I don't really understand what you're trying to do with this huge amount of XML, but I get the impression that
using XML was wrong for the data stored
you are buffering way beyond what you should do (and you are giving up all advantages of SAX parsing by doing so)
Apart from that: XML is not ancient and in massive and active use. What do you think all those interactive web sites are using for their interactive elements?
Are you being slowed down by multiple small commits to your db? Sounds like you would be writing to the db almost all the time from your program and making sure you don't commit too often could improve performance. Possibly also preparing your statements and other standard bulk processing tricks could help
Other than this early comment, we need more info - do you have a profiler handy that can scrape out what makes things run slowly
You can use the Jibx library, and bind your XML "nodes" to objects that represent them. You can even overload an ArrayList, then when x number of objects are added, perform the regexes all at once (presumably using the method on your object that performs this logic) and then save them to the database, before allowing the "add" method to finish once again.

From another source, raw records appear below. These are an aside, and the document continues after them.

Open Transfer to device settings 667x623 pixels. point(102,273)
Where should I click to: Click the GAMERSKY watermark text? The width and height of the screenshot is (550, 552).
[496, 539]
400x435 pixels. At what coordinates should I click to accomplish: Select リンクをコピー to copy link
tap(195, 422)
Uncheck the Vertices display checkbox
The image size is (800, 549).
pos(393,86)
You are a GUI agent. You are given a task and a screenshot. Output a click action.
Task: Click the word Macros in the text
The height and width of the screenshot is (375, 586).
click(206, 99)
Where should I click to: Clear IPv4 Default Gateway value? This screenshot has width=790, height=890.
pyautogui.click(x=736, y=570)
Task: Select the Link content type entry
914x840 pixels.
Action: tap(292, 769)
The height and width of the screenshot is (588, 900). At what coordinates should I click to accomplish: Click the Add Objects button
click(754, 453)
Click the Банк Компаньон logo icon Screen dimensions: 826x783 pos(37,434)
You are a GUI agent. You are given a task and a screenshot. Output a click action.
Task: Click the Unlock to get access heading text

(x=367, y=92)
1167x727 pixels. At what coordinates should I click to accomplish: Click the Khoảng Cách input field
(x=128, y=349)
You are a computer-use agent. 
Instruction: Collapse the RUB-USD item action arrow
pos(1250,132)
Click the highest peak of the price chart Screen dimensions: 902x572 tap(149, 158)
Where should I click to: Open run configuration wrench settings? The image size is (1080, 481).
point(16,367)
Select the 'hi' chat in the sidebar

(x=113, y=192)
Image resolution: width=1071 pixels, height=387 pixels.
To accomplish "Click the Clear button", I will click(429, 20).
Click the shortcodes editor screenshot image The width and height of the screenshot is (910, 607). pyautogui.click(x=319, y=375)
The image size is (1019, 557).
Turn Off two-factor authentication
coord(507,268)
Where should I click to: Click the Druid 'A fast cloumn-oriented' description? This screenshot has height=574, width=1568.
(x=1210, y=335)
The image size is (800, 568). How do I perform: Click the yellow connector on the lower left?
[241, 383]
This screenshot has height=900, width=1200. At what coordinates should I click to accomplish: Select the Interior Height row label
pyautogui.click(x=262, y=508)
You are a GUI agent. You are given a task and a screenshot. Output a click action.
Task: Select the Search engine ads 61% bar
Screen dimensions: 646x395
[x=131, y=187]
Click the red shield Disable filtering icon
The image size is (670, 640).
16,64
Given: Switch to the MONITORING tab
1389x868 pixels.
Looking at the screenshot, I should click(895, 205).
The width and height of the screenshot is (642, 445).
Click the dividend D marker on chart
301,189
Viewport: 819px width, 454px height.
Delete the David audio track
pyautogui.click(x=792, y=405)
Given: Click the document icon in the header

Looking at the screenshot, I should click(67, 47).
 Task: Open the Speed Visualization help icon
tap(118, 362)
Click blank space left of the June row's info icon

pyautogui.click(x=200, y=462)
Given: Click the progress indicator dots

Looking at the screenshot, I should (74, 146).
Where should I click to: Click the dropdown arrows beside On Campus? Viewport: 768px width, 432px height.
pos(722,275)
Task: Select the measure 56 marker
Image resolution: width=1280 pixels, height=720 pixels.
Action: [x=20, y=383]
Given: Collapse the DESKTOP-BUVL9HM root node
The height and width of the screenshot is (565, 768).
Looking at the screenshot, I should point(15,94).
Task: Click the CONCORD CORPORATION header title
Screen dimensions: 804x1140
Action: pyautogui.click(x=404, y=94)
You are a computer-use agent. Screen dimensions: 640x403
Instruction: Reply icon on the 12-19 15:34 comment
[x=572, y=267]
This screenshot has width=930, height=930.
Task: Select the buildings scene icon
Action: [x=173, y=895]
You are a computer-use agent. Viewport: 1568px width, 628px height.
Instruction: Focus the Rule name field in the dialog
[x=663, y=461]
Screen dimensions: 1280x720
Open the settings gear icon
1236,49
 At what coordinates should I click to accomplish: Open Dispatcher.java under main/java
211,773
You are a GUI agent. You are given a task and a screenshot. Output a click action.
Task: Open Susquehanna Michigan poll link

Jibx is hosted on SourceForge: Jibx
To elaborate: you can bind your XML as a "collection" of these specialized String holders. Because you define this as a collection, you must choose what collection type to use. You can then specify your own ArrayList implementation.
Override the add method as follows (forgot the return type, assumed void for example):
public void add(Object o) {
super.add(o);
if(size() > YOUR_DEFINED_THRESHOLD) {
flushObjects();
}
}
YOUR_DEFINED_THRESHOLD
is how many objects you want to store in the arraylist until it has to be flushed out to the database. flushObjects(); is simply the method that will perform this logic. The method will block the addition of objects from the XML file until this process is complete. However, this is ok, the overhead of the database will probably be much greater than file reading and parsing anyways.
I would suggest to first import your massive XML file into a native XML database (such as eXist if you are looking for open source stuff, never tested it myself), and then perform iterative paged queries to process your data small chunks at a time.
You may want to try Stax instead of SAX, I hear it's better for that sort of thing (I haven't used it myself).
If the data in the XML is order independent, can you multi-thread the process to split the file up or run multiple processes starting in different locations in the file? If you're not I/O bound that should help speed it along.